- _THE PROBLEM_
Exactly the lines from the line that has "Image resolution: width=590" through the final line below are to be retyped, and the pictures are not.

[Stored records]
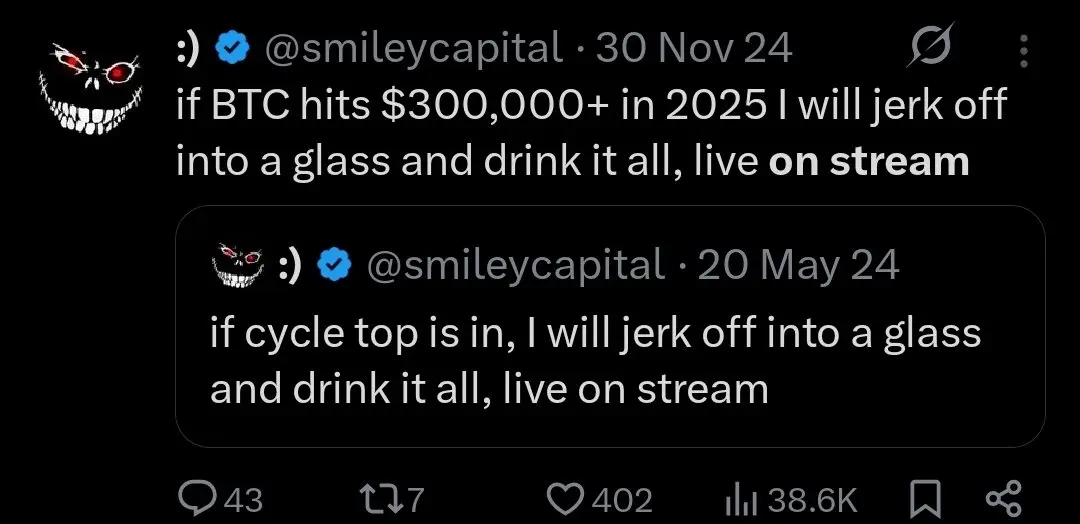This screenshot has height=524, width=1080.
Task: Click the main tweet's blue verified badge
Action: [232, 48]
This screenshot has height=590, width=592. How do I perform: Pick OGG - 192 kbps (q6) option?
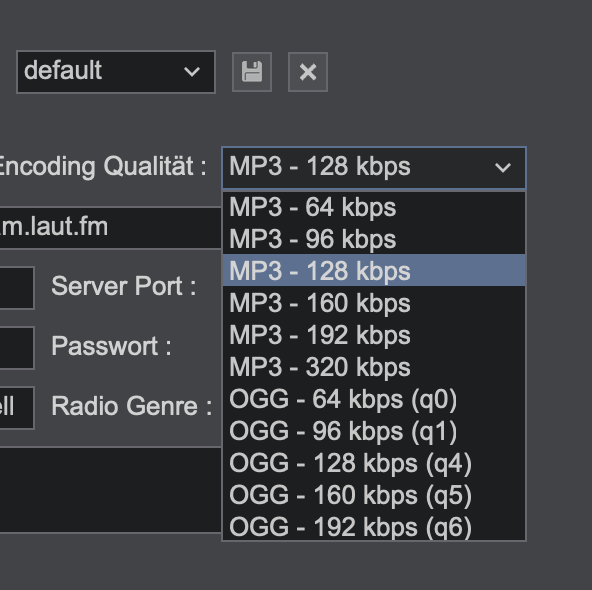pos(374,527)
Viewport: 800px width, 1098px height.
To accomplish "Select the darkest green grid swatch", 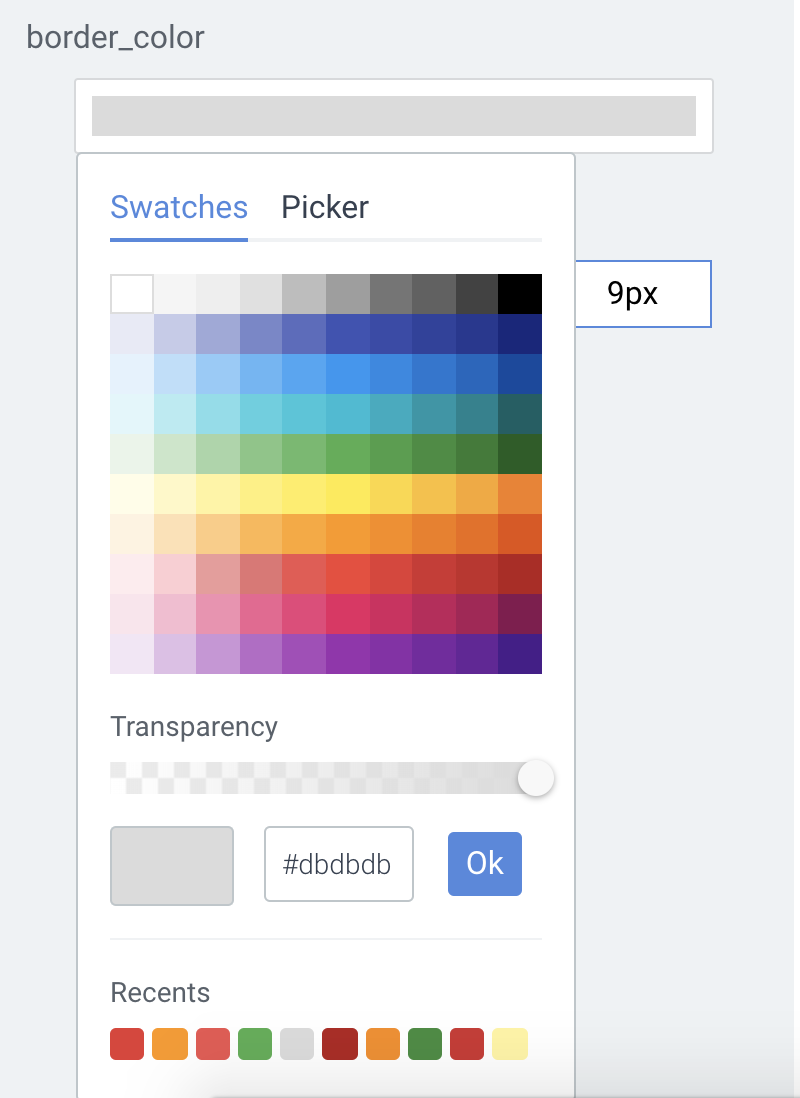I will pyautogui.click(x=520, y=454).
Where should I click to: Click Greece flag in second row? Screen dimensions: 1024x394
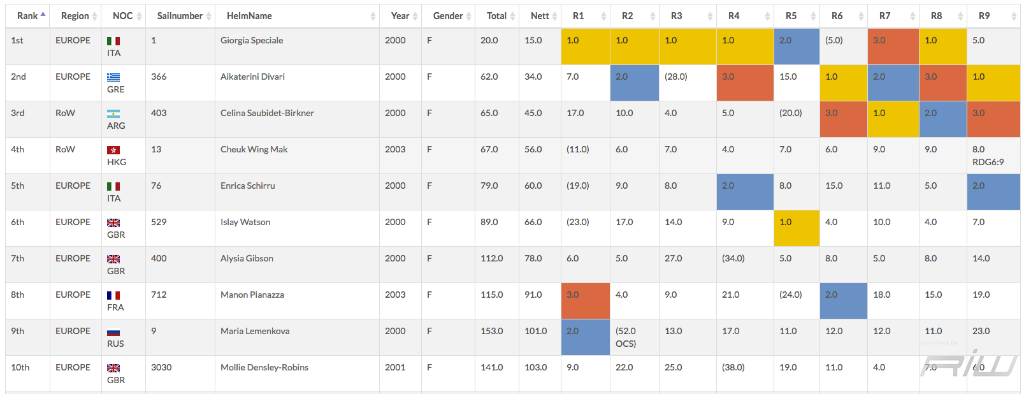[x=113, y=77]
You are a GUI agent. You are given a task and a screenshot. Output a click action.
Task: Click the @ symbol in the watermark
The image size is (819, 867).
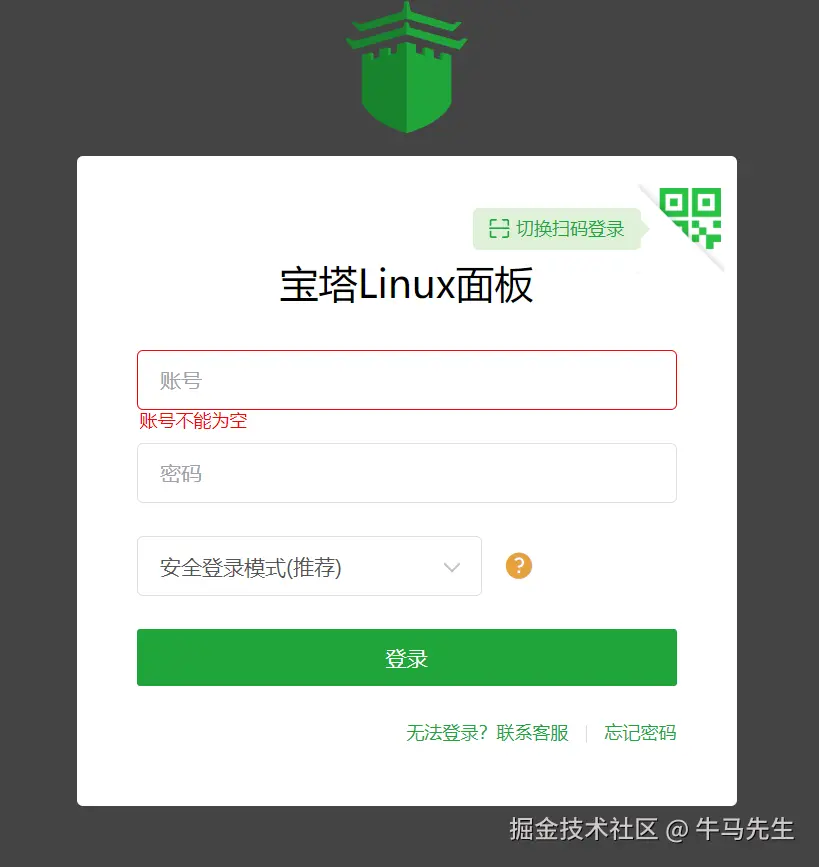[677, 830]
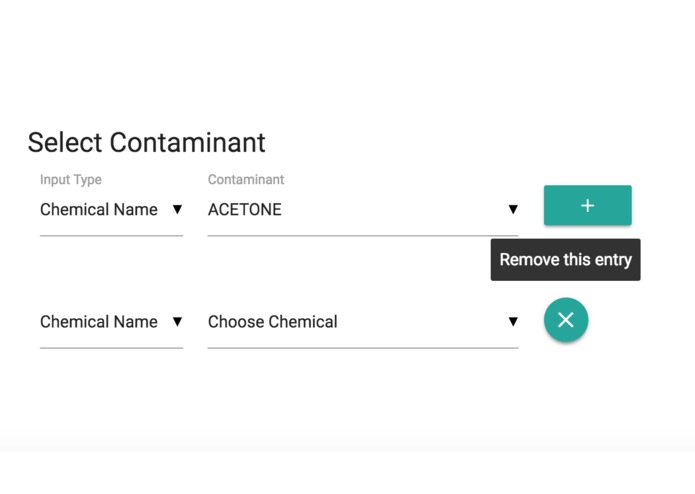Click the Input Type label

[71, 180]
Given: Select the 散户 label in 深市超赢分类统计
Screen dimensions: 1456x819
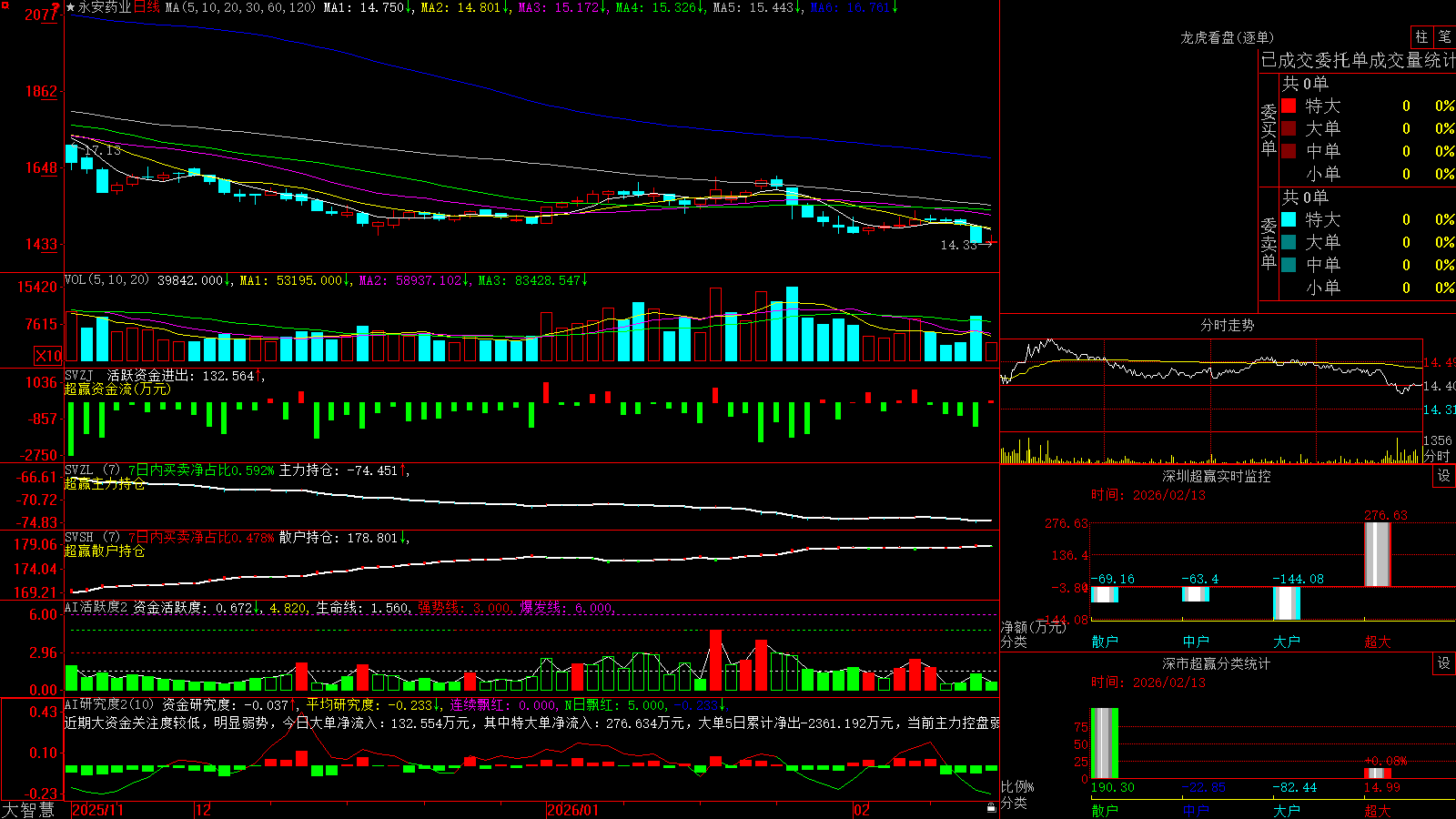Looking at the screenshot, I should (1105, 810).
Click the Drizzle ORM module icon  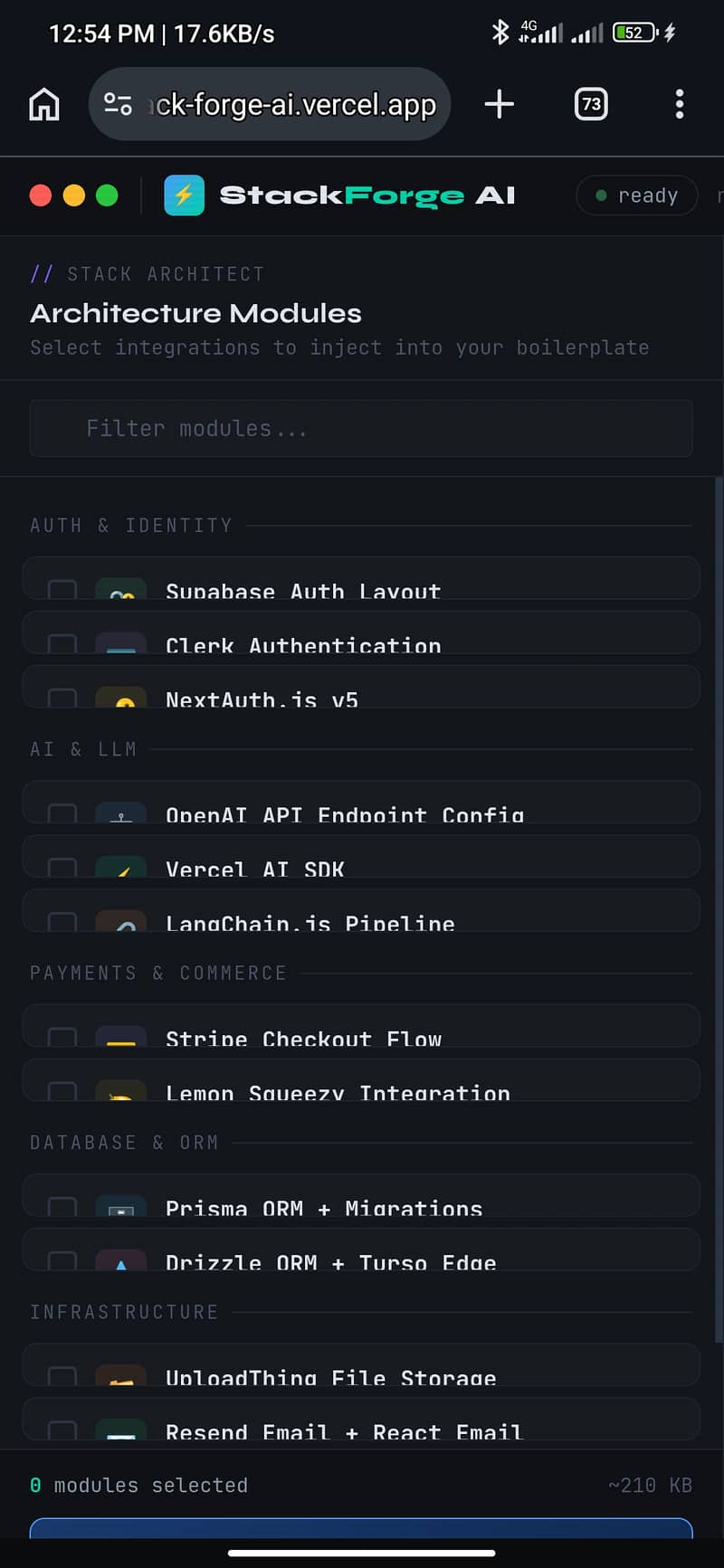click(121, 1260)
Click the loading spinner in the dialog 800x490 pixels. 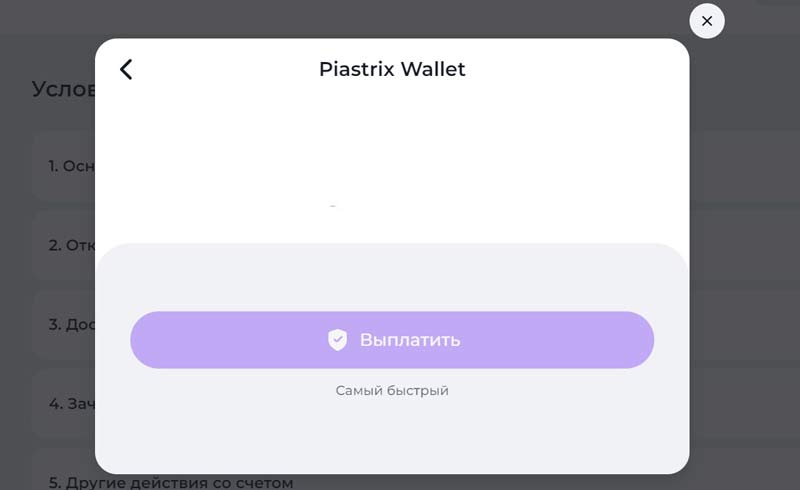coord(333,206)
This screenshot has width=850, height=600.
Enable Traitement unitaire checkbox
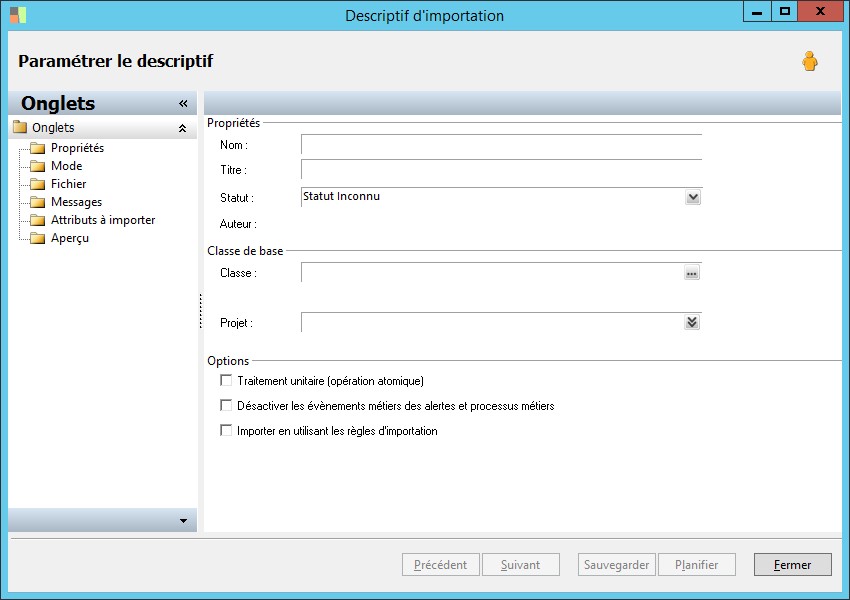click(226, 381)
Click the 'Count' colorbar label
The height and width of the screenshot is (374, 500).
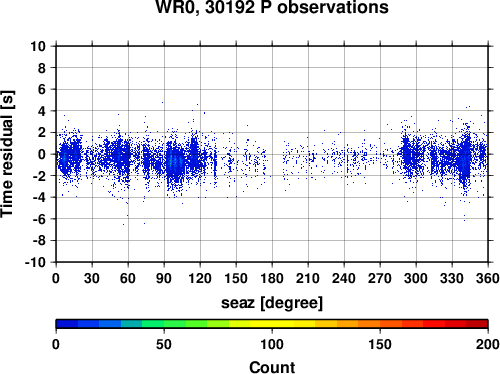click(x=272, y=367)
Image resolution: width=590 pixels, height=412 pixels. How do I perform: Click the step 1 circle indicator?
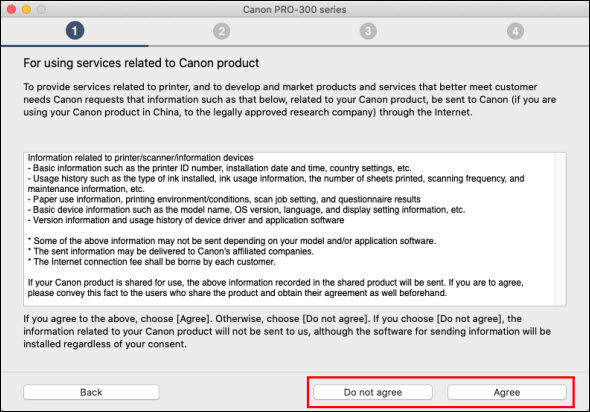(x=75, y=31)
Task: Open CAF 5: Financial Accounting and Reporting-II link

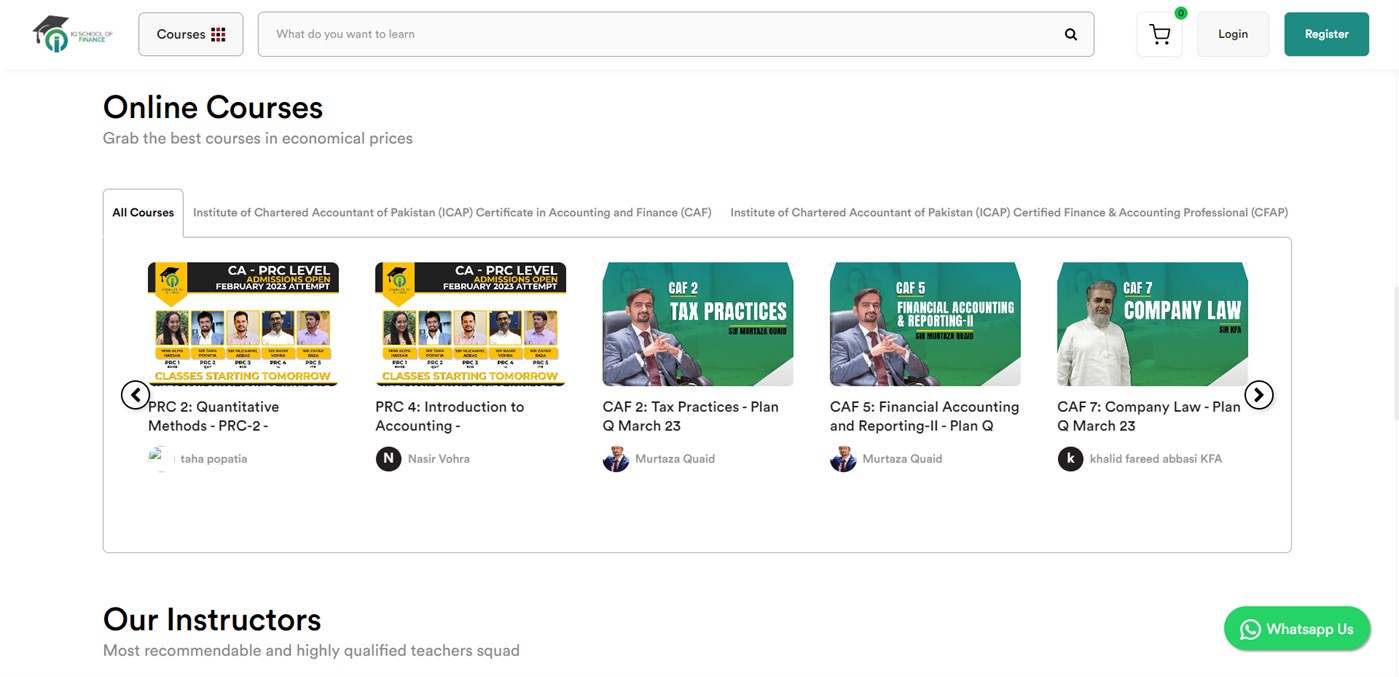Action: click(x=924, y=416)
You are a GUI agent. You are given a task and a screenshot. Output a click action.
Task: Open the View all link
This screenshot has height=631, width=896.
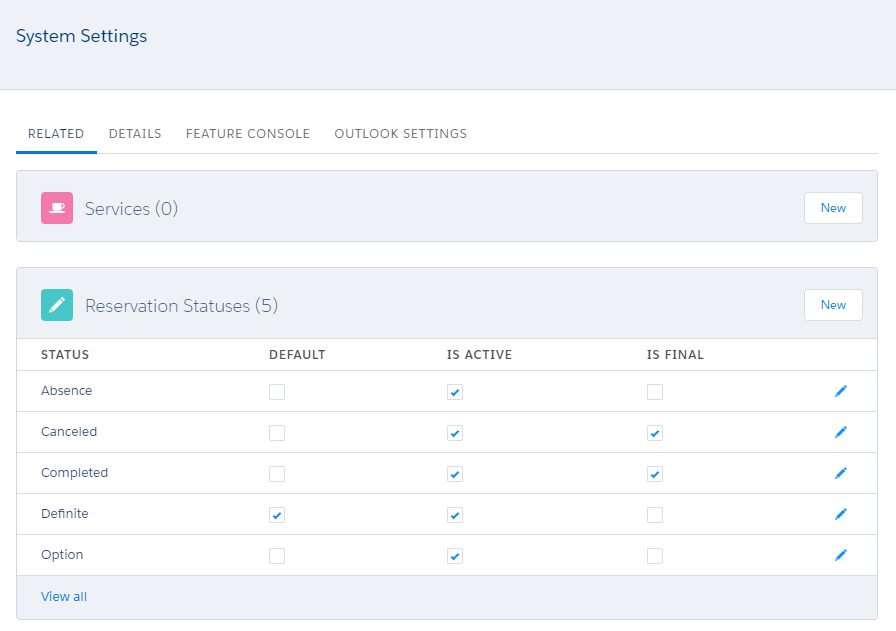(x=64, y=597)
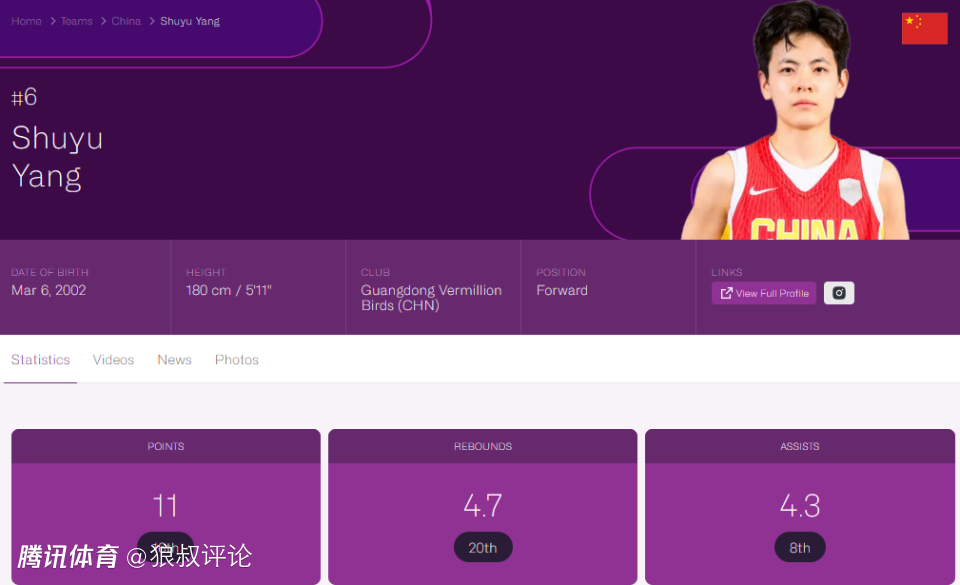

- _EXERCISE ANSWER_
Image resolution: width=590 pixels, height=412 pixels. How do I perform: Click the step 1 circle indicator?
(x=75, y=31)
Task: Open CAF 5: Financial Accounting and Reporting-II link

Action: click(x=924, y=416)
You are a GUI agent. You are given a task and a screenshot. Output a click action.
Task: Open the View all link
This screenshot has height=631, width=896.
(x=64, y=597)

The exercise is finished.